Vous pouvez trouver un article dans la suite de cette note paru ce jour dans le figaro.
Contre la haine, la République
«La Haine». En 1995, le film de Mathieu Kassowitz avait ému les esprits. La vie dans les cités pouvait-elle vraiment ressembler à cet enfer de drogue, de fric, de sexe et de violence ? Caricature ! avaient alors protesté quelques-uns. Sur le générique de fin, le cinéaste répondait à ces docteurs tant-mieux en citant l'apologue bien connu de l'homme qui tombe du vingtième étage d'un immeuble et qui, tout le temps que dure sa chute, se rassure : «Jusqu'ici tout va bien, jusqu'ici tout va bien...»
La Haine, nous y sommes. Le choc, il a eu lieu. Hier, un autre homme est mort. Un retraité, dont le seul crime est de s'être trouvé, vendredi, à Stains, sur le chemin des casseurs. Et d'avoir répondu qu'il s'inquiétait pour sa voiture, à une petite crapule encapuchonnée. Désormais, la France a peur. Peur d'une escalade insurrectionnelle que rien, depuis douze jours, n'a pu désamorcer.
Extension géographique : les émeutes touchent désormais des villes «sans histoire». Contagion sociologique : les voyous «professionnels» sont rejoints par des filles et des enfants de dix ans. Montée aux extrêmes : des coups de feu sont tirés depuis les rangs des émeutiers, dont la rage ne vise plus seulement les véhicules et les abribus, mais aussi les écoles, les mairies, les administrations, les entreprises et même les églises. Comme si les enfants de l'immigration avaient choisi de s'en prendre à tout ce qui ressemble de près ou de loin aux institutions d'un pays qui ne serait pas le leur. Comme s'ils voulaient supprimer par le feu les derniers lieux collectifs qui, dans des quartiers ravagés par la montée des particularismes ethniques, symbolisent encore la possibilité d'un fragile «vivre ensemble».
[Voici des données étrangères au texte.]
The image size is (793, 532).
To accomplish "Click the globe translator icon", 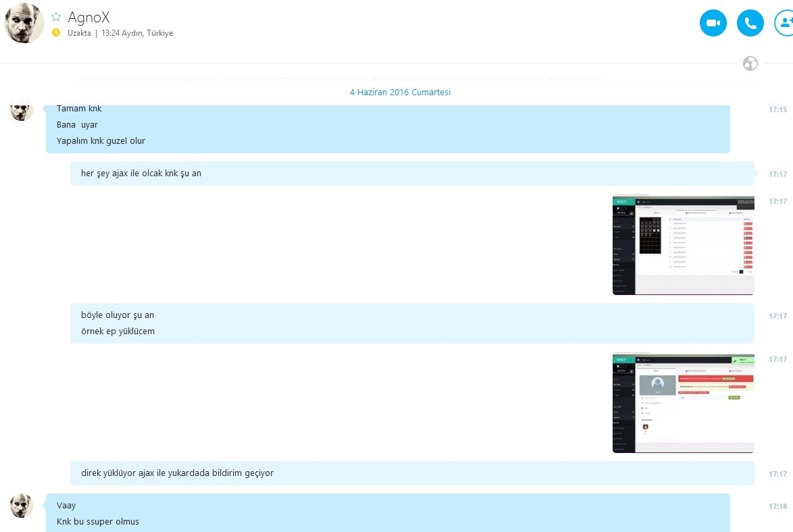I will click(x=750, y=63).
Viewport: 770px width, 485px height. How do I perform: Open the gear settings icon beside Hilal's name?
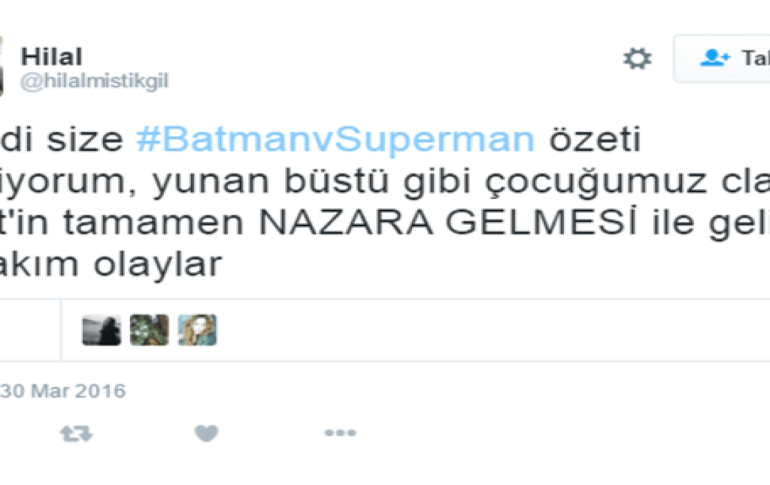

En annonçant que le Conseil des ministres autoriserait aujourd'hui les préfets à décréter le couvre-feu «là où ils l'estiment nécessaire» Dominique de Villepin a fait entendre que le gouvernement avait pris la mesure de la gravité de la situation : décidé à l'origine pour répondre aux événements d'Algérie, le couvre-feu, dans un cadre juridique un peu différent, a montré son efficacité en province contre les «étés chauds». Villepin fait donc droit à cette demande exprimée par de nombreux maires, de droite comme de gauche. Il n'écarte pas pour autant le recours à l'armée, si la mobilisation des réservistes de la police et de la gendarmerie ne suffisait pas. Après quelques jours où le pouvoir, à l'unisson de la société française, a paru comme sidéré par l'irruption de la violence, cette réaffirmation du principe d'autorité vient à son heure. Tout comme ces mesures de bon sens que sont la multiplication des bourses au mérite, la création d'«internats d'excellence» et, surtout, l'apprentissage dès 14 ans, au lieu de 16, pour les enfants en difficulté.
Ce fut dit, et bien dit : l'Etat ne se contentera pas d'attendre de la lassitude des émeutiers, du bon vouloir des caïds de la drogue ou de la mansuétude des imams la fin d'une violence «inacceptable et inexcusable». Maintenant que les plus hautes autorités de la République ont parlé, l'action s'impose. Il est temps que la loi de la haine recule devant celle de la République.